◆ **Description of the task**
Rewrite the lines below as a Markdown table with two columns, Row and Line. Number each line in the Row column and omit blank lines.

[Begin]

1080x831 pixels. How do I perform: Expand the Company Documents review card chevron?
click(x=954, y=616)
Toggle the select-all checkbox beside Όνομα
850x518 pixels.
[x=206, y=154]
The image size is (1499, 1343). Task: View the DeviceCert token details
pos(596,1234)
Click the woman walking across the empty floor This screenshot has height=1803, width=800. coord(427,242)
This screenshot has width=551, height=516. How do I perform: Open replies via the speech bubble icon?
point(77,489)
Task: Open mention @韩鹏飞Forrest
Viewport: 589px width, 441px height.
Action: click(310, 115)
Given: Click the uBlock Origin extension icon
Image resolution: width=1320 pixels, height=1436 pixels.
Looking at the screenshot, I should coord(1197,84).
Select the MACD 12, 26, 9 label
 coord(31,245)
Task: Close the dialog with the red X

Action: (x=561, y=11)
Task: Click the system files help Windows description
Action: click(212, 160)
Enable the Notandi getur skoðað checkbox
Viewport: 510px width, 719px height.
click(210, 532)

[End]

◆ **Answer to this task**
| Row | Line |
|---|---|
| 1 | 1080x831 pixels. How do I perform: Expand the Company Documents review card chevron? |
| 2 | click(x=954, y=616) |
| 3 | Toggle the select-all checkbox beside Όνομα |
| 4 | 850x518 pixels. |
| 5 | [x=206, y=154] |
| 6 | The image size is (1499, 1343). Task: View the DeviceCert token details |
| 7 | pos(596,1234) |
| 8 | Click the woman walking across the empty floor This screenshot has height=1803, width=800. coord(427,242) |
| 9 | This screenshot has width=551, height=516. How do I perform: Open replies via the speech bubble icon? |
| 10 | point(77,489) |
| 11 | Task: Open mention @韩鹏飞Forrest |
| 12 | Viewport: 589px width, 441px height. |
| 13 | Action: click(310, 115) |
| 14 | Given: Click the uBlock Origin extension icon |
| 15 | Image resolution: width=1320 pixels, height=1436 pixels. |
| 16 | Looking at the screenshot, I should coord(1197,84). |
| 17 | Select the MACD 12, 26, 9 label |
| 18 |  coord(31,245) |
| 19 | Task: Close the dialog with the red X |
| 20 | Action: (x=561, y=11) |
| 21 | Task: Click the system files help Windows description |
| 22 | Action: click(212, 160) |
| 23 | Enable the Notandi getur skoðað checkbox |
| 24 | Viewport: 510px width, 719px height. |
| 25 | click(210, 532) |